Suatu hari ada seorang dewasa awal yang berbaring di kasur. Kepalanya sakit. Dia butuh duit. Sayang dia ditolak kerja mulu. Jadi dia terus menjadi pengangguran selama lebih dari tiga tahun. Mau lanjut kuliah gak ada yang bisa membiayai. Mencari beasiswa sulit. Hari itu ia mendapatkan ilham.
Berbekal kemampuannya membuat kue dan gorengan serta gelar sarjana psikologi, ia berangkat ke lapangan terdekat di kotanya. Saat itu car free day. Ia kembangkan tikar di bagian rumput perbatasan tepi jalan dan tepi lapangan. Lalu ia letakkan kontainer yang berisi kue basah, kue kering, dan gorengan. Ia juga memasang palang dengan harga semua menu dengan kalimat berikut "Anak Ibu Serta Bapak Kebingungan Ingin Masuk STAN atau S1 Kedokteran? Beli Satu Loyang Cake, Gratis Konsultasi Karir!"

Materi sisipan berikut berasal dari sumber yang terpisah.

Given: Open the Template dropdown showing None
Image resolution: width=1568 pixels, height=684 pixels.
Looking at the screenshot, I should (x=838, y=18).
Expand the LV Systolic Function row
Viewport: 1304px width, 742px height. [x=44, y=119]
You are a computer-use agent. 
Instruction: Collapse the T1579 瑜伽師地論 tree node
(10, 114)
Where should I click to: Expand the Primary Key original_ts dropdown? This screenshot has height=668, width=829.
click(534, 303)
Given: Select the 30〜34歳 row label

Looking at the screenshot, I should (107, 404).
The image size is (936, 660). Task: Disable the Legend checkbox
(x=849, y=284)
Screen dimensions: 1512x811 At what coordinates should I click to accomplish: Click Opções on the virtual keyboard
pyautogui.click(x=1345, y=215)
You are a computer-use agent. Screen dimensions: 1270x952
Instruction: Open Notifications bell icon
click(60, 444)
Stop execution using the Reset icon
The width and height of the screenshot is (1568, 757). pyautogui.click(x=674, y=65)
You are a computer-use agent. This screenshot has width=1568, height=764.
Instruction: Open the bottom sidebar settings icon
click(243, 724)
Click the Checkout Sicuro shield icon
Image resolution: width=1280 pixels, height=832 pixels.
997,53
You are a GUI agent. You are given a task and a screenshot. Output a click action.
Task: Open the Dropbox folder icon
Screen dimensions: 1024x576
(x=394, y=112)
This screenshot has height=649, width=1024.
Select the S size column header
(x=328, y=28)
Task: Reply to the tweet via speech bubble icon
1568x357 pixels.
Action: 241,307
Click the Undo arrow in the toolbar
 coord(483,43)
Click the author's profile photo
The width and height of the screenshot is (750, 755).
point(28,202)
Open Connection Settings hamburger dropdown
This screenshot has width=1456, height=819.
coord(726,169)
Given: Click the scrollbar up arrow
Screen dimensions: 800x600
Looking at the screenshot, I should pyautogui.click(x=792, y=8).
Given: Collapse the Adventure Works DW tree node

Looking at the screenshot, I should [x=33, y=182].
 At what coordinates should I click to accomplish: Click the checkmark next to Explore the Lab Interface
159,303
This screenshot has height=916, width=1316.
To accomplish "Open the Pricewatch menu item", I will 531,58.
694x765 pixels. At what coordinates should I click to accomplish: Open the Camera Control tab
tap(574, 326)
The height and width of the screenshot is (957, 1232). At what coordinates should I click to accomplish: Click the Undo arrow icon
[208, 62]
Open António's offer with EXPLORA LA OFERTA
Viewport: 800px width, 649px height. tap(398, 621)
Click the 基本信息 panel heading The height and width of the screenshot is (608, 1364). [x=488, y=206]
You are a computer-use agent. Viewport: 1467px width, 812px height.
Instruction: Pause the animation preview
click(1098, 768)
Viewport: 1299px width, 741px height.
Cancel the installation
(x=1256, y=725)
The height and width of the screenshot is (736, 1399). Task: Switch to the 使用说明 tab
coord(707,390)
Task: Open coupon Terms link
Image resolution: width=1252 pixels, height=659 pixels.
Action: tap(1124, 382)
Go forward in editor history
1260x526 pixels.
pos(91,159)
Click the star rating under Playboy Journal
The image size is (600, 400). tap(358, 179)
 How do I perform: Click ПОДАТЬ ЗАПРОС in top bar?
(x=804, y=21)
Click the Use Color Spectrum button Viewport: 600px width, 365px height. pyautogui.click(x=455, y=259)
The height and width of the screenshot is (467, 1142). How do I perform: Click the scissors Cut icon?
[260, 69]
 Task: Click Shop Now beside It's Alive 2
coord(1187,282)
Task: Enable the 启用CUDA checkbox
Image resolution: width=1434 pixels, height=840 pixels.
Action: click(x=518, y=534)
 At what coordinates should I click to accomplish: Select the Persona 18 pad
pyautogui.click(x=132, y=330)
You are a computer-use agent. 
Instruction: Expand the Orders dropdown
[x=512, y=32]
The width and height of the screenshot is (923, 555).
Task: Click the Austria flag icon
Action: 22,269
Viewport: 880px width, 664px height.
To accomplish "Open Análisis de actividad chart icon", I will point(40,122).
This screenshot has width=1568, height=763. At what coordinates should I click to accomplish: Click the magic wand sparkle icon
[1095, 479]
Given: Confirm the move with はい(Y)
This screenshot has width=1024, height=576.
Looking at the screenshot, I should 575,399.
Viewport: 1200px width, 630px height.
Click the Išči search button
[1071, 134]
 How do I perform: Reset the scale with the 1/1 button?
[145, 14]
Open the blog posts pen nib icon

Kalau penjual makanan bisa membuka kolam renang dan tempat bermain, berarti penjual makanan juga bisa membuka konsultasi. Hal itu tercatut di otaknya ketika mendapatkan ilham. Tentu saja hari pertama tidak ada yang tertarik dan hanya ada manusia-manusia yang membeli dagangan berupa potongan kue dan gorengan. Akan tetapi, kabar bahwasanya kue dan gorengan buatan individu ini enak tersebar dari mulut individu ke individu lainnya. Berbulan-bulan, mulai banyak yang membeli dagangannya, meskipun tidak ada yang tertarik dengan layanan konsultasinya.
Ia khawatir tidak akan bisa menggunakan ilmu psikologi untuk mengarahkan sekolah anak, meskipun sudah banyak manusia membeli dagangannya. Lowongan guru BK dan konsultan karir pun sudah diterabas. Tidak ada satupun yang menerima. Mau Pendidikan Profesi Guru, psikologi sudah dibatasi di Pendidikan Sekolah Dasar atau Pendidikan Taman Kanak Kanak saja. Kuliah Pendidikan Profesi Psikologi mahal. Belum lagi banyak orang usil di lapaknya. Mulai dari meletakkan tanah kuburan, menendang dagangan, sampai sengaja membawa satpol pp dengan tuduhan fitnah.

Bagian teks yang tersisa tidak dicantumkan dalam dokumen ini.